The medical field is awash with interesting and important patient data – blood pressure, body temperature, pulse rate, just for starters – data that practitioners have, of course, been faithfully collecting for decades.
Harness that data to a machine, and all kinds of useful tools emerge for physicians, giving them ways to provide better care, quicker treatment and, critically, allowing them to better allocate physician and hospital resources.
That was the thrust of a seminar Wednesday evening delivered by retired London, Ont., anesthesiologist Dr. Steven Dain called “Future Vision for Mass Casualty and Autonomous Care,” sponsored by Waterloo Medtech, a multi-disciplined association of health-care and technology professionals who aim to connect Waterloo Region’s innovation culture with the medical field and, in the process, “address the gap between healthcare research and its adoption.”
Dain laid out for his audience, many of them health-care providers, how smart, portable machines, powered by AI and machine learning, can help doctors provide a base level of care that can stabilize a patient and keep them alive. The capability is particularly useful in the wake of an event like a mass shooting or a natural disaster that overwhelms available care-givers and hospital resources.
The machines are additionally capable of recording and storing patient vital signs and other data for review when time and medical resources allow, enabling health-care workers to deliver smarter care when time and resources allow.
The barriers, Dain said, are significant, starting with the hodgepodge of technology currently in use by hospitals North America-wide. Making disparate hardware and software platforms – each written by a different company, each of them seeking to preserve market share – capable of sharing data, is a challenge, he says, one that has yet to be solved.
“In some hospitals in this province, I have to go through five different software packages to put together a medical record,” said Dain. “It's incredibly frustrating. It's incredibly time consuming.
“At one of the hospitals, I couldn't figure out how [a] drug was administered in the recovery room. I had to phone the [hospital] IT department and they bounced me all around the medical record departments. It took about half an hour to find somebody who knew how to do it.”
Dain is a self-described medtech disruptor. He is also a medical advisor for Waltham, Mass.-based DocBox Inc., a technology company that makes a suite of patient monitoring and care-delivery systems.
He got his start in medtech back in 1990, while working as an anesthesiologist at St. Joseph’s Hospital in London. He wanted to do a clinical study comparing techniques for tonsillectomies and needed to record patient oxygen saturation levels every five seconds.
“We didn't want to write it all down,” he said.
“And so we found some devices around the hospital which had serial interfaces on the back, and then we wrote custom software to collect the data.”
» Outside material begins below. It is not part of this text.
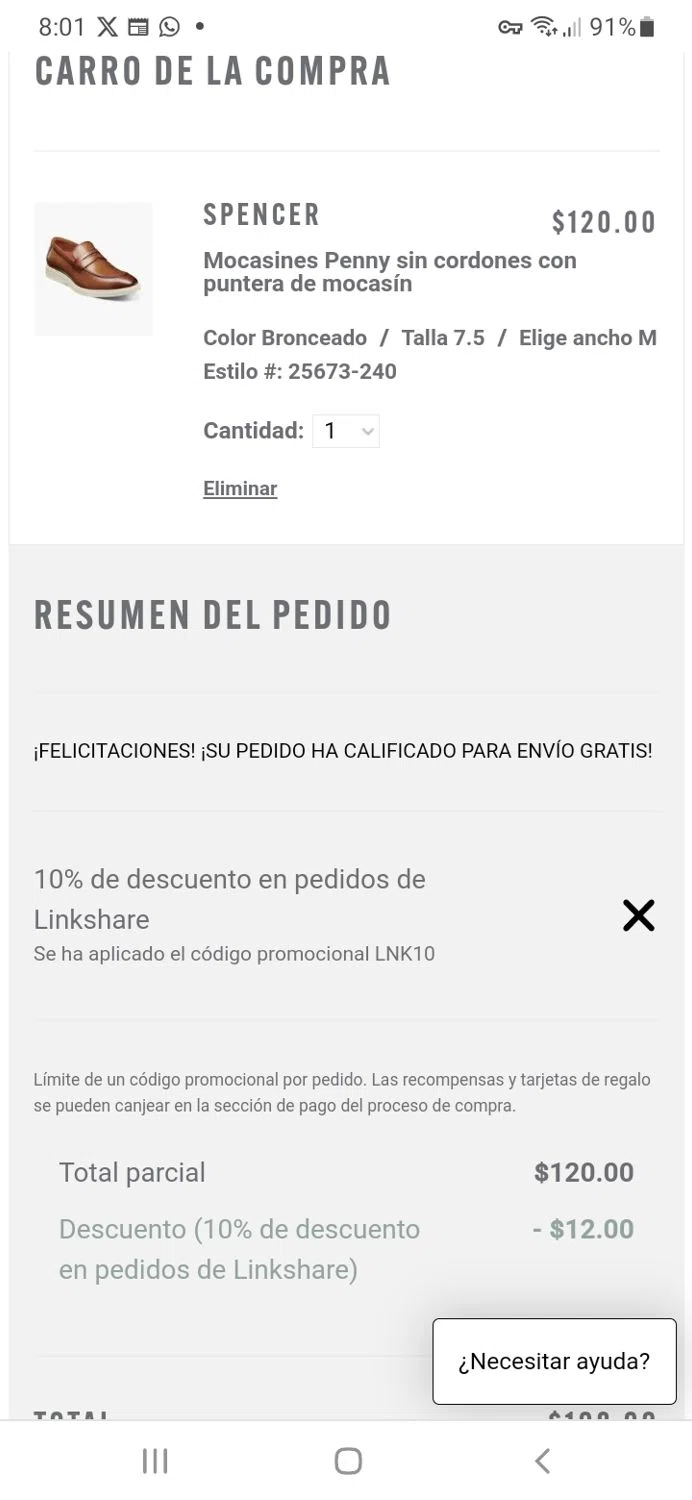Tap the Total parcial amount $120.00
The image size is (692, 1500).
(x=584, y=1172)
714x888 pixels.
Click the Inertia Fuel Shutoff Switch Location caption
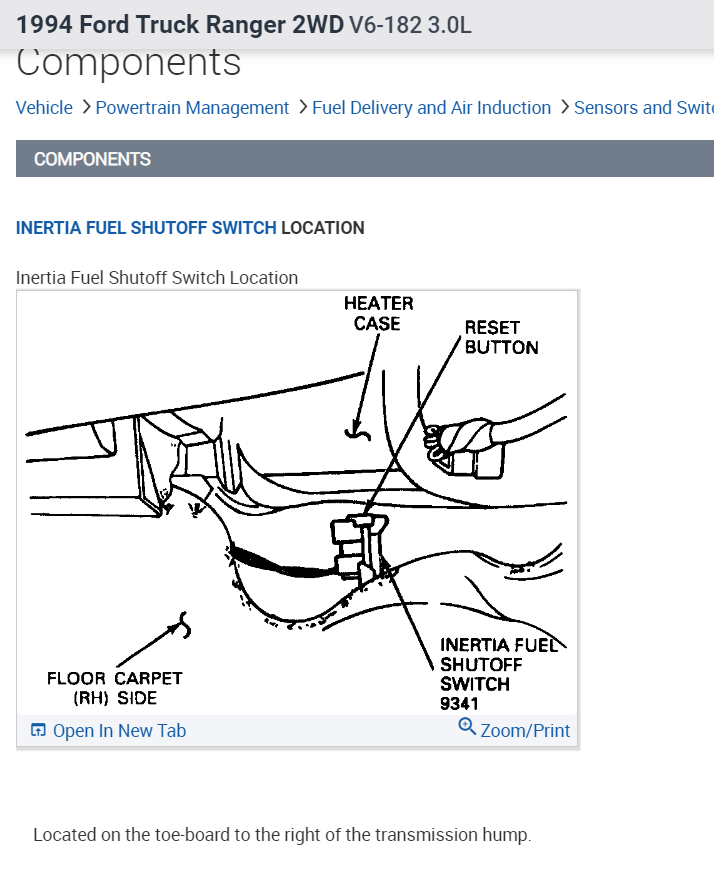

The homemade device and the software worked, and the study, which he said is cited to this day, was a success.
“We used an IBM 386,” he recalls. “It was their first laptop. It had a 360K floppy drive, running DOS.”
Dain said that in much the same way technology now helps pilots fly an aircraft during certain phases of a flight, reducing workload and enhancing safety, an opportunity exists for it to do the same for doctors.
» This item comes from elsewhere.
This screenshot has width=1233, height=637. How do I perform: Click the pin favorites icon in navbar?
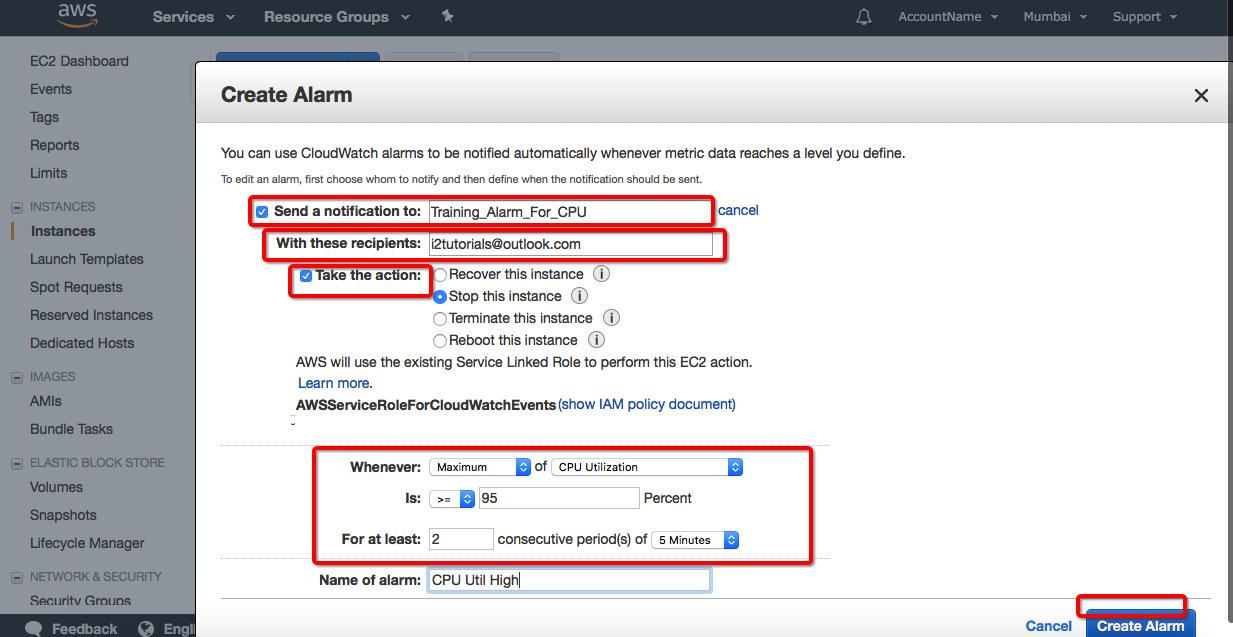coord(447,17)
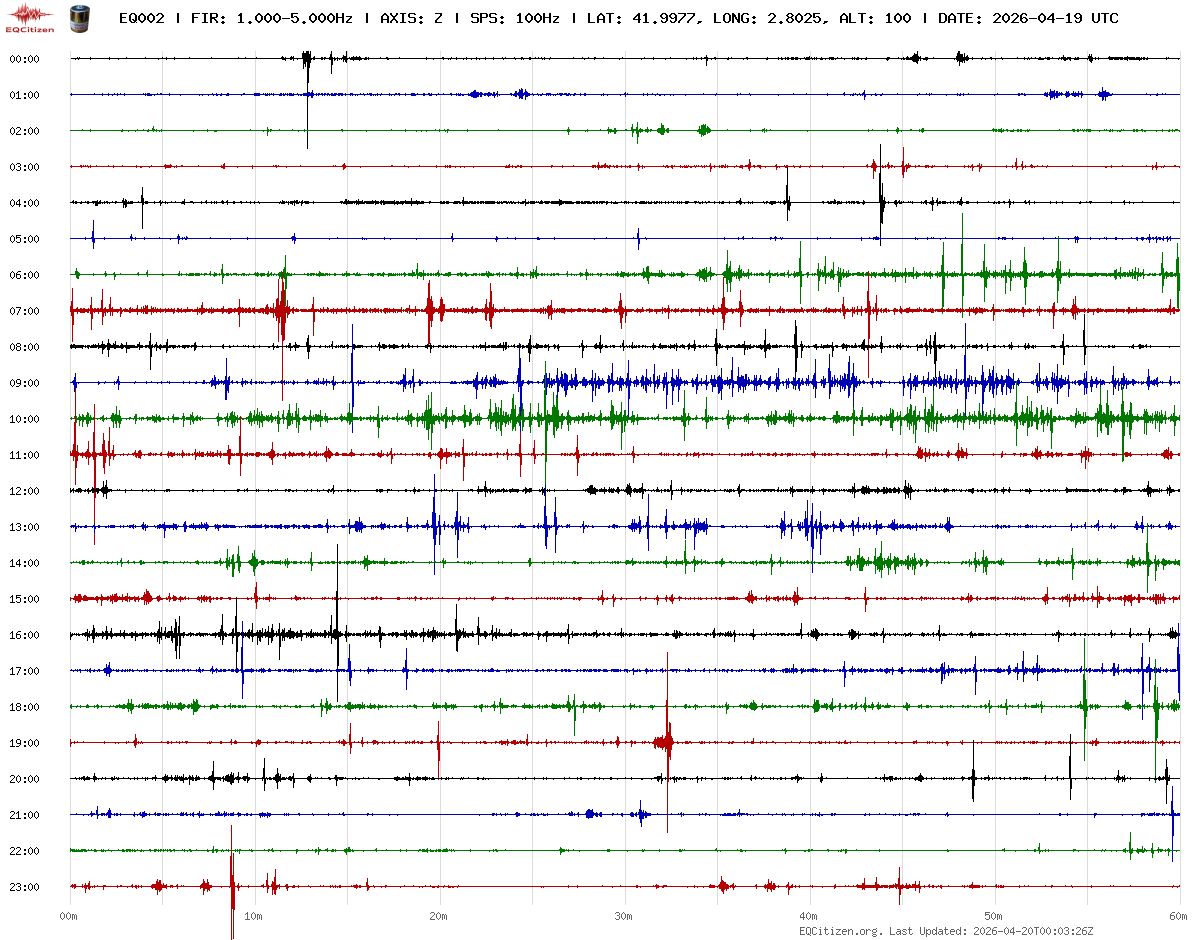Click the geophone sensor icon beside the logo

pyautogui.click(x=78, y=17)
He acknowledges that, apart from the problem of making software and hardware compatible, there are hurdles to overcome, not least among them the issues bound to unfold due to a device’s programming error or a hardware failure. Patient health could be compromised.
“Well, one has to look at it from a whole risk-management perspective,” said Dain. “What are the advantages of using the device? What are the disadvantages of using the device? If you have a critical event, a mass-casualty shooting like in Las Vegas, or the hurricane in Puerto Rico, where the medical requirements overwhelm the healthcare manpower, having [access to] closed-loop control robotics is far better than [providing no care].
“So, you know, a medic could run from person to person, do a very rapid triage, hook them up and say, ‘This [patient isn’t critical], this algorithm will help them, now let me go on to the next patient.’
“So you have to look at the whole big, overall perspective.”
Gaining buy-in from perennially cash-strapped provincial medical systems, or a hospital looking to reduce expenditures, is a problem, too.
“In Canada and the United States, there's a huge FUD factor – fear, uncertainty and doubt,” said Dain. “[The administrators will think], ‘I don't want to be the person that makes the multimillion-dollar decision to purchase a device and have my name plastered in the newspaper five years later if it didn't work.’”
The key, he said, is to prove the business case and show ways that technology saves money and stretches resources.
The introduction of technology to the medical field, he added, is still at its early stages, but one that is ultimately bound to “make an enormous difference."